• **PASSAGE FOR REVIEW**
+++

Warm (recall/episodic): Recent conversation summaries, session-level entities, short-term behavioral patterns. Stored in a vector database or key-value store. MemGPT’s architecture calls this “recall storage”: the layer between working memory and long-term archival.

Cold (archival/semantic): Long-term knowledge base, enterprise documents, glossary definitions, certified metric specifications. Accessed via similarity search over a vector index, often augmented with graph traversal for relational queries. The Analytics Vidhya memory architecture overview covers hot/warm/cold with async consolidation: how memories migrate between tiers as they age and access frequency changes.

Framework mapping: Letta uses core/recall/archival; the names differ, the tier logic is consistent across all major frameworks.

Memory type taxonomy

The tier (where it’s stored) is separate from the type (what kind of knowledge it represents):

Episodic: Specific events and past interactions. “The agent ran the quarterly revenue analysis last Tuesday. The query timed out.”
Semantic: Factual knowledge, definitions, relationships. “Revenue means recognized revenue. It’s owned by Finance. Last certified Q4 2025.”
Procedural: Learned skills and workflows. “When the user asks for a board report, call the formatting tool before running the query.”
In-context (working memory): Active session state. This is the tier most teams confuse with the memory system itself.

+++

• **DATA EXCERPTS**

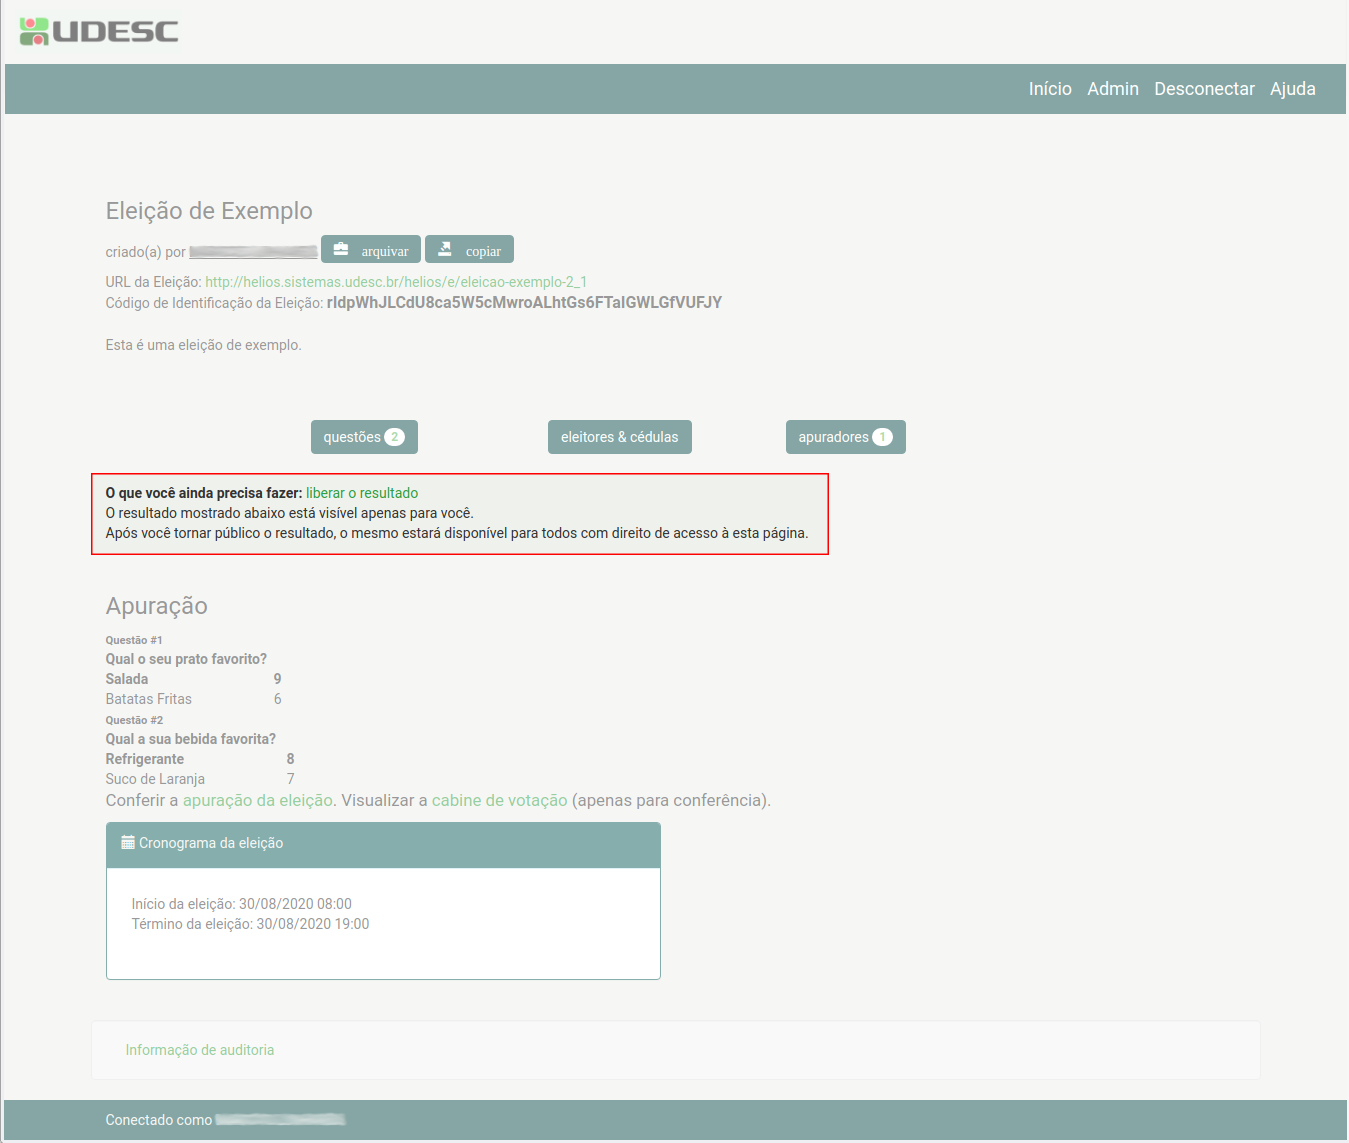Open eleitores & cédulas
This screenshot has width=1349, height=1143.
pyautogui.click(x=619, y=437)
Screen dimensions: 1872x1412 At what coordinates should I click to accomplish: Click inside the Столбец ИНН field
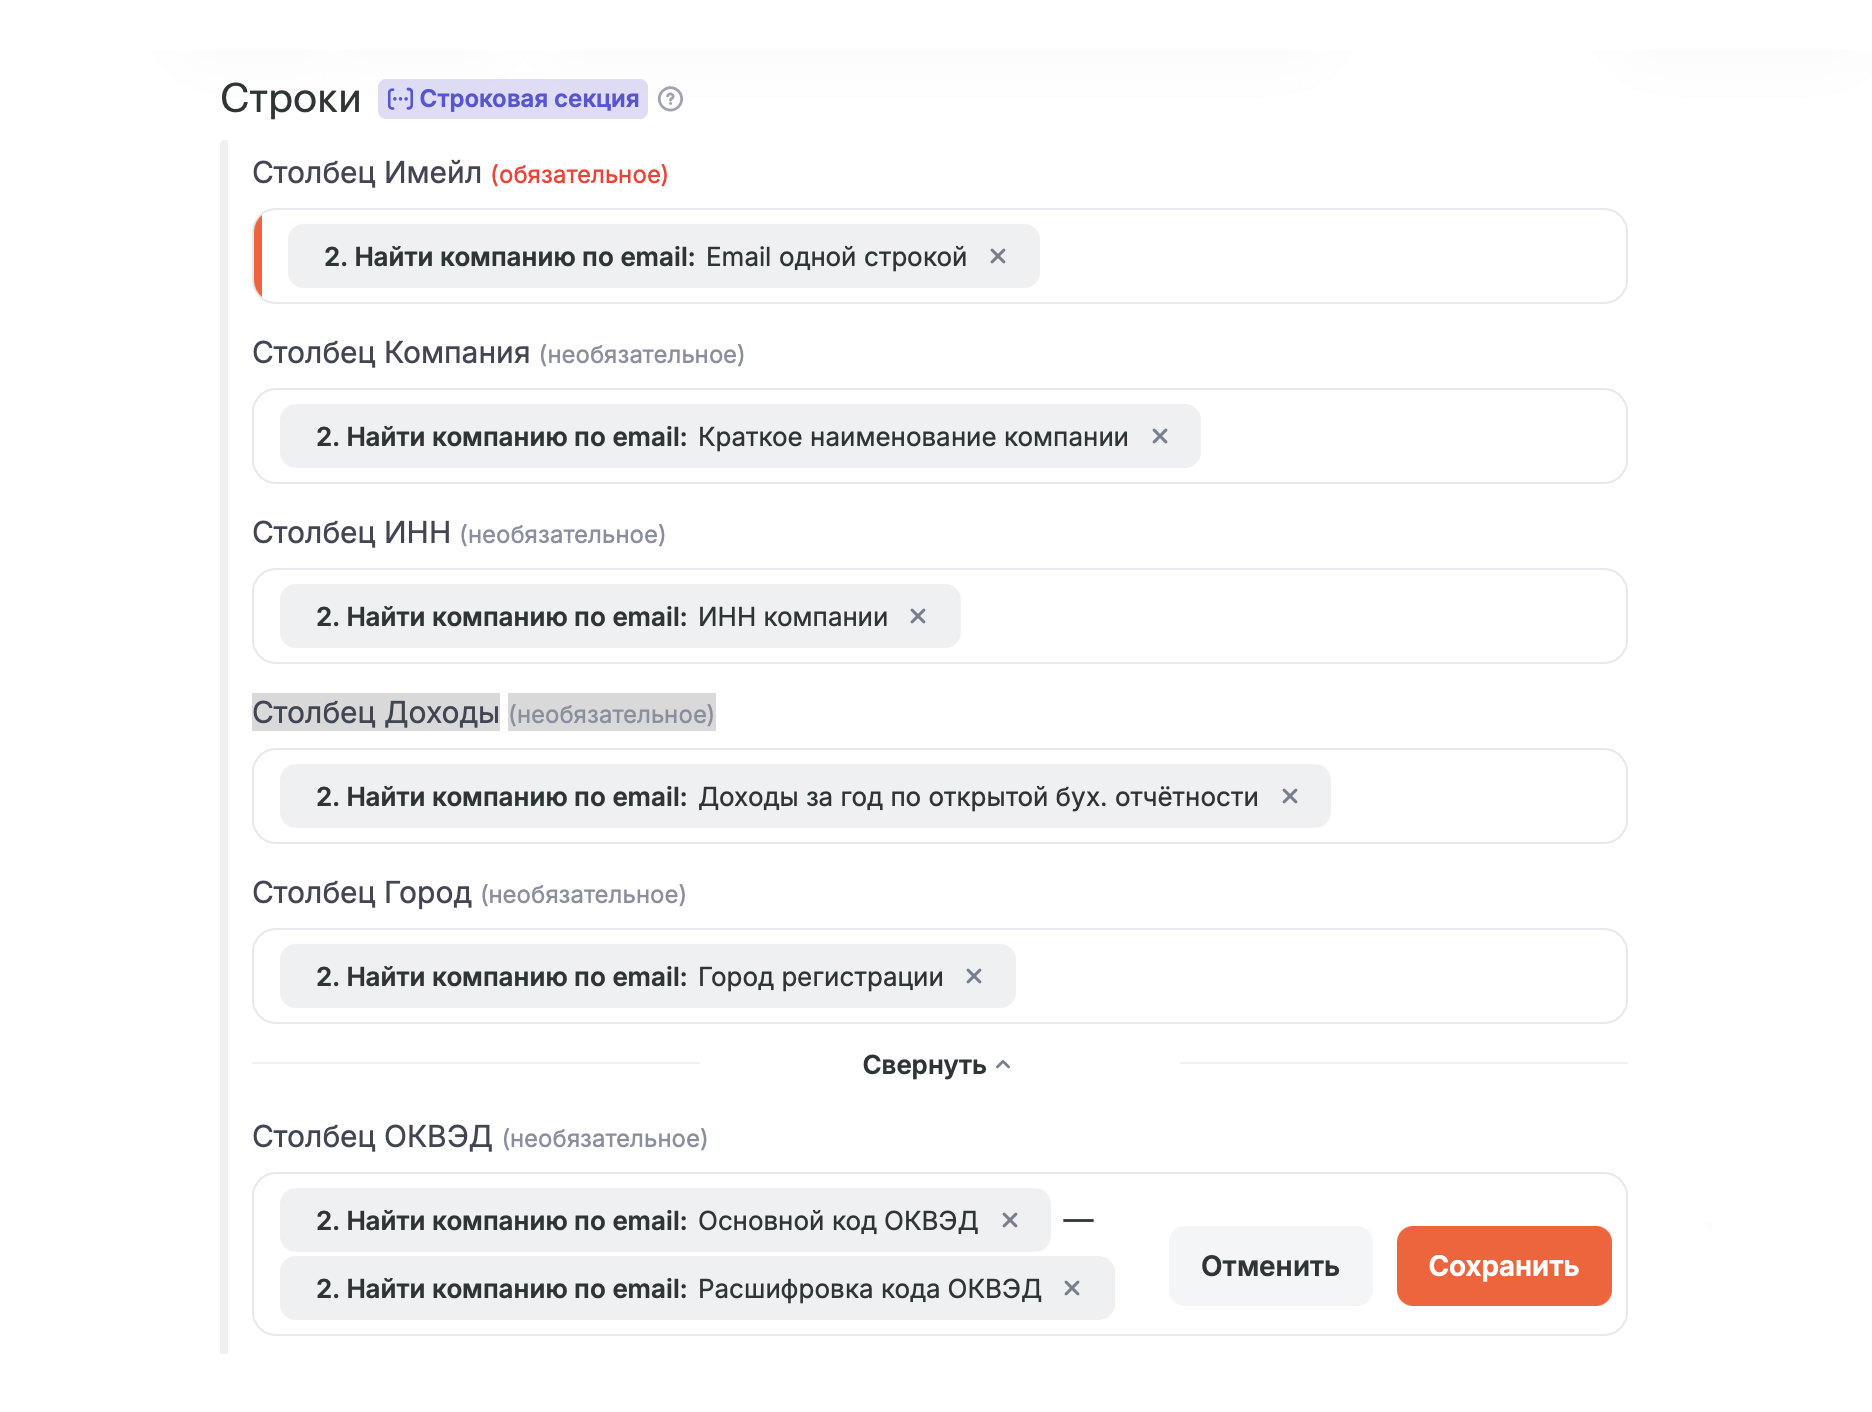tap(1290, 617)
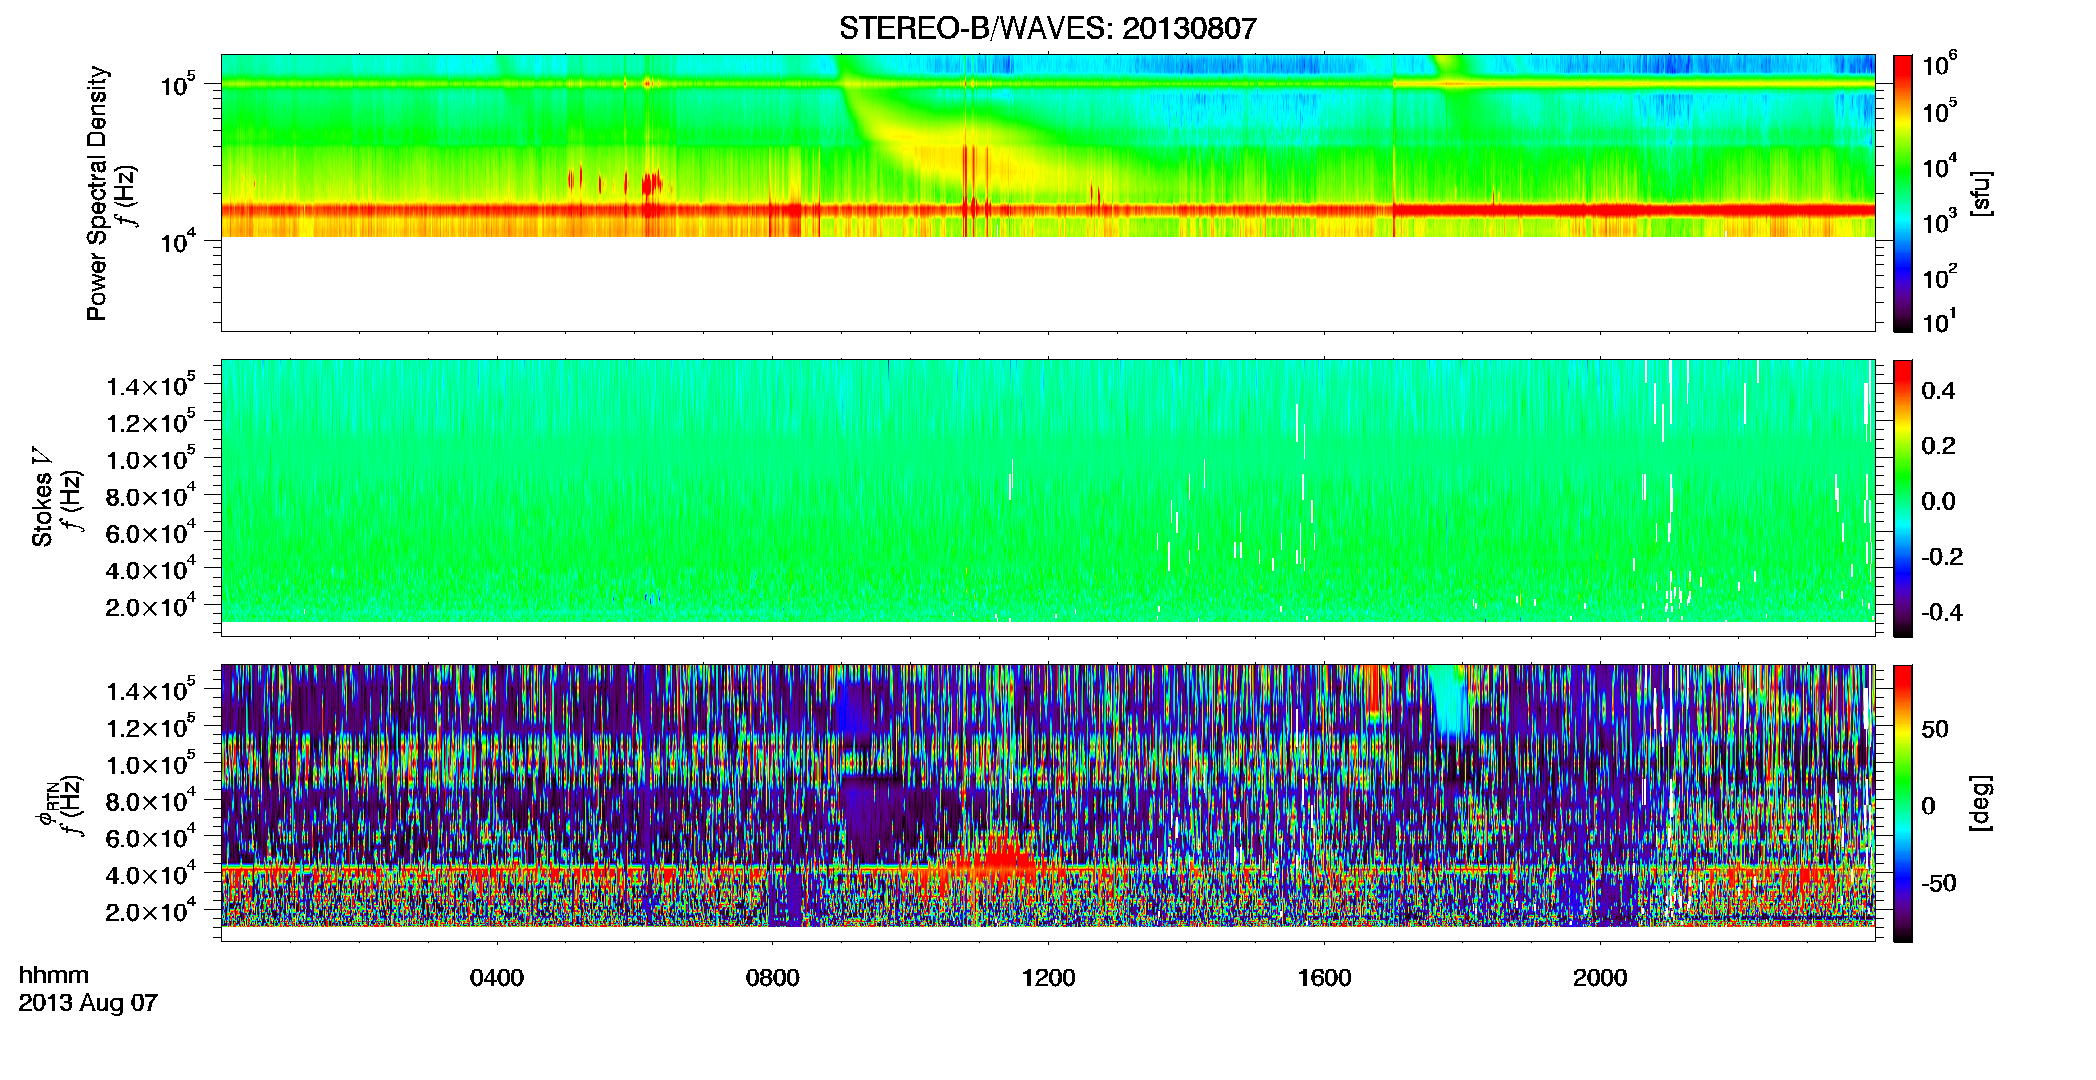2096x1080 pixels.
Task: Click the 1600 time tick label
Action: pos(1324,978)
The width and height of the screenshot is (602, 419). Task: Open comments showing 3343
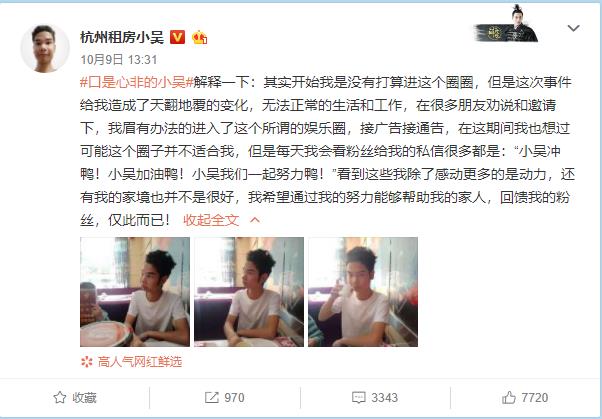coord(375,397)
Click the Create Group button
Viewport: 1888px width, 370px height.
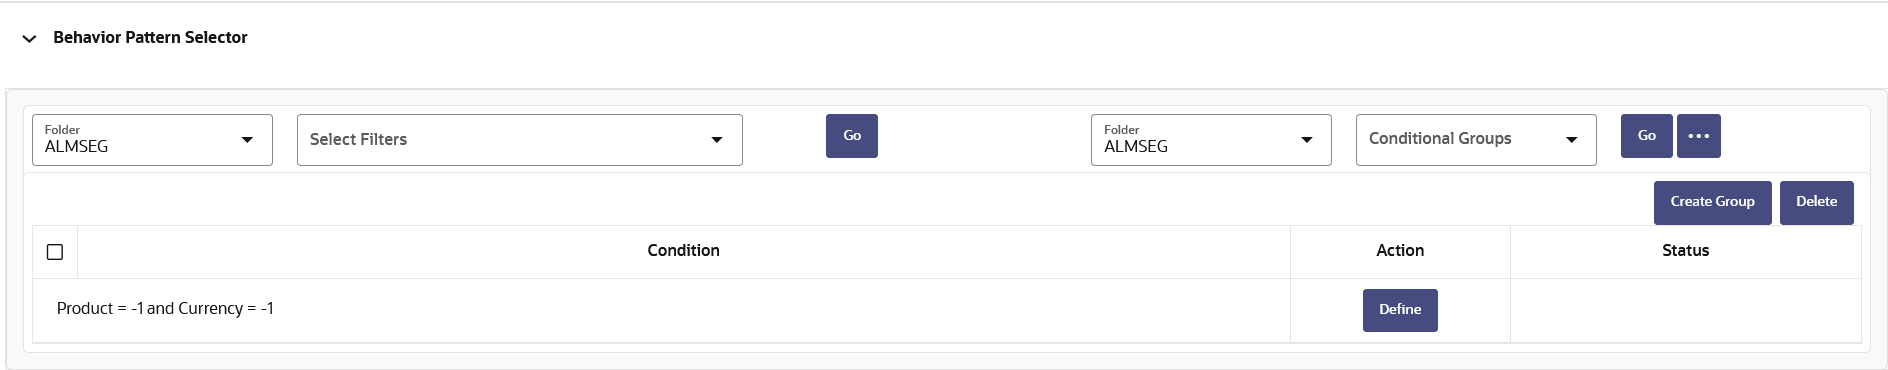click(x=1712, y=202)
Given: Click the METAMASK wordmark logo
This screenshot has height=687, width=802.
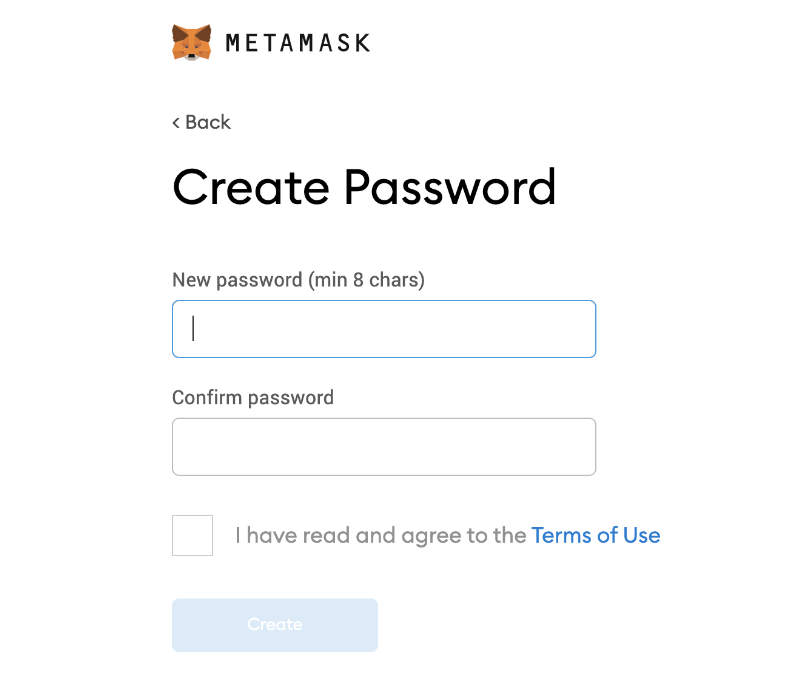Looking at the screenshot, I should pos(298,42).
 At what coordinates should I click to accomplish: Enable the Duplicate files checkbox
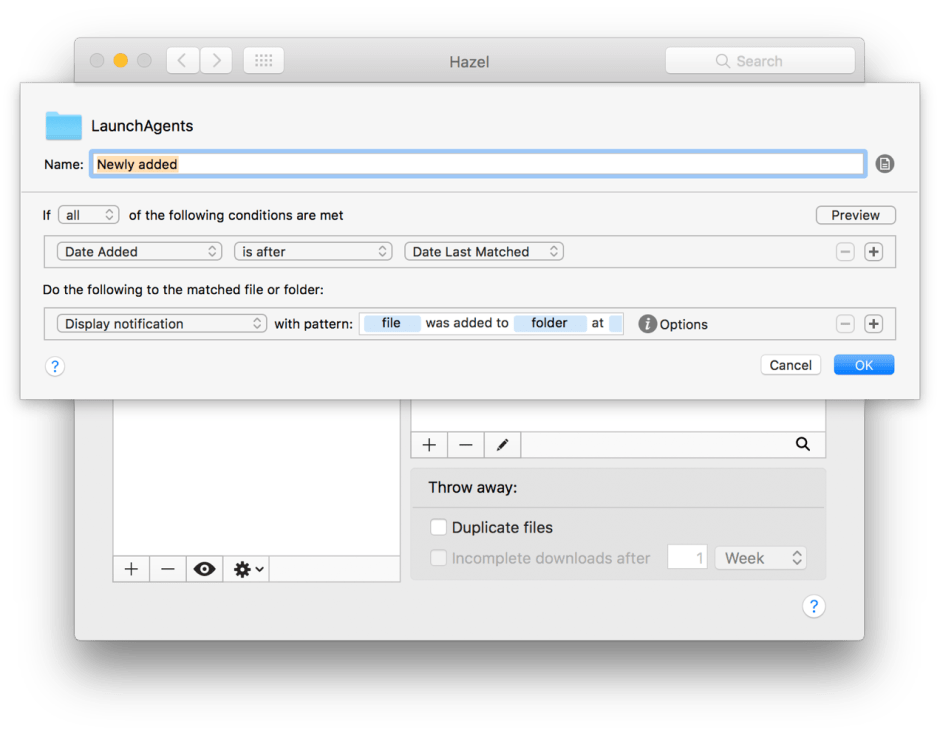[x=438, y=527]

+++

• **PROBLEMS AND TASKS**
A. Copy the passage on agent memory from "Warm (recall/episodic): Recent" to "and long-term archival.".
B. Please carry on the passage on agent memory tiers and types from the point where it ends.
The rows were taken from a separate source.

• **ANSWERS TO THIS EXERCISE**
A.
Warm (recall/episodic): Recent conversation summaries, session-level entities, short-term behavioral patterns. Stored in a vector database or key-value store. MemGPT’s architecture calls this “recall storage”: the layer between working memory and long-term archival.

B.
Org context memory: The fifth type: institutional knowledge. Certified metrics, approved definitions, business glossary terms. Often absent from framework taxonomies but essential for enterprise data agents.

For the full five-type breakdown, see Types of AI Agent Memory.

Ungoverned vs governed storage

Aspect	Ungoverned storage	Governed storage
Source verification	None (importance scored by LLM)	Certified, traces to authoritative source
Freshness signals	TTL or access frequency	Live freshness from upstream catalog
Provenance	Often lost in extraction	Tracked per memory unit (MemOS MemCube model)
Conflict resolution	Last-write wins or merge	Authority-level hierarchy (Policy > Standard > Opinion)
Staleness detection	Reactive (wrong answer surfaced by user)	Proactive (freshness signal triggers refresh)

The ungoverned column describes how every major memory framework operates today. The governed column describes what the research literature and enterprise requirements say should happen.

Stage 3: Retrieval — getting the right memory at the right time

Retrieval is the most-engineered stage of AI memory systems. When an agent needs context, it queries stored memories using vector similarity, graph traversal, or hybrid ranking to surface the most relevant items. The field’s attention is rightly here; retrieval unreliability is a genuine primary failure mode. The mistake is assuming that better retrieval compensates for ungoverned ingestion. It doesn’t.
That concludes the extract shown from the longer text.